Therefore, there is a need for a method to continually and rapidly
replenish the reservoir energy depleted by the extracted soluble
gases. This can be done with the injection of fluids that can
energize the reservoir and still more desirable is injecting a
fluid that is soluble in the reservoir fluid at reservoir pressure
and temperature conditions.
[0006] Petroleum engineers often refer to the percentage of oil
recoverable from a given reservoir versus the oil in place in a
reservoir as the "recovery factor." During primary recovery phase
of a wells exploitation, the natural pressure of the reservoir
created by the combination of forces like the earths overburden and
subsequent compression of the reservoir fluids drives or forces
hydrocarbons into the wellbore. However, only about 10 to 30
percent of a reservoir's original hydrocarbons in place are
typically produced from the reservoir during the primary recovery
phase. After a number of years of producing fluids from reservoirs
under primary recovery methods, it becomes necessary to inject
fluids from surface into the reservoirs to enhance fluid production
from the depleted reservoir. This process is known as Enhanced Oil
Recovery (EOR). The purpose of EOR is to increase the recovery of
the reservoir fluids.
[0007] In general, Enhanced Oil Recovery is divided into two
distinct phases, secondary recovery methods and tertiary recovery
methods. Secondary recovery methods generally include injecting
water or gas to displace oil and driving the hydrocarbon mixture to
a production wellbore which results in the enhanced recovery of 20
to 40 percent of the original oil in place. After a reservoir has
been flooded with water or other secondary recovery methods,
tertiary recovery methods are used to increase the fluid recovery
from the reservoir. However in some cases, tertiary recovery
methods may be used immediately after the primary recovery
method.
[0008] Generally, tertiary recovery methods include steam, gas
injection, and chemical injection. Steam enhanced tertiary recovery
involves injecting steam down an injection well to lower the
viscosity of the hydrocarbon fluid. That is, heavy viscous oil
reserves is made less viscous to improve their ability to flow out
of the reservoir into a well. Gas injection tertiary methods employ
gases such as natural gas, nitrogen, or carbon dioxide that expand
in a reservoir to push additional oil to a production wellbore. In
all these gas injection means, the fluids are at temperatures of
more than -100.degree. F. Fluids that are at a temperature below
-100.degree. F. are commonly referred to as cryogenic fluids.

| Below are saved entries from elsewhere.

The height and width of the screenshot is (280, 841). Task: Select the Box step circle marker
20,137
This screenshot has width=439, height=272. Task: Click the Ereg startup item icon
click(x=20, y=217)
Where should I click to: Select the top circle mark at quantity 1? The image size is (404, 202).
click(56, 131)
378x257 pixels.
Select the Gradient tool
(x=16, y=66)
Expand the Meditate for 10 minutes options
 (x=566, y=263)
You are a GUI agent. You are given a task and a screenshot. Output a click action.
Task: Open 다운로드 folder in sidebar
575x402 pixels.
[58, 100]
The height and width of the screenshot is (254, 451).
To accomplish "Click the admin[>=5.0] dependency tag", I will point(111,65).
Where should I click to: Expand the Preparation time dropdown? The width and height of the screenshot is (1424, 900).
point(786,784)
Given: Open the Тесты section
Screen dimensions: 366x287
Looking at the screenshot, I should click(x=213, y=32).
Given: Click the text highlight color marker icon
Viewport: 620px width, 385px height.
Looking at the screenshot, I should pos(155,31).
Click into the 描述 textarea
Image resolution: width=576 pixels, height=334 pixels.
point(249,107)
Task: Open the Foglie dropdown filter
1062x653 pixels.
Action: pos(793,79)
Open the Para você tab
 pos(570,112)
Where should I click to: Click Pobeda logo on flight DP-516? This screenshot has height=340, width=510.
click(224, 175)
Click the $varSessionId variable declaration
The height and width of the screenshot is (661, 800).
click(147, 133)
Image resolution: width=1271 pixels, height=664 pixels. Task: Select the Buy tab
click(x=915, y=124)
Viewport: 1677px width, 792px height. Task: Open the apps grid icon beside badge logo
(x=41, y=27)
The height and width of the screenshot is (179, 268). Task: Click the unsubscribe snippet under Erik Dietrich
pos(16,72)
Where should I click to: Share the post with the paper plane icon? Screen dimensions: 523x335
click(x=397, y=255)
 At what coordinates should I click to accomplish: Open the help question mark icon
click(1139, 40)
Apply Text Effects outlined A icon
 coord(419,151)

Preferred gases are those that dissolve in the reservoir
hydrocarbon, which lower the in-situ hydrocarbons viscosity and
improve the hydrocarbons flow rate from the reservoir to the well
bore. Chemical injection involves the use of polymers to increase
the effectiveness of water floods, or the use of detergent-like
surfactants to reduce the surface tension that often prevents oil
droplets from moving through a reservoir.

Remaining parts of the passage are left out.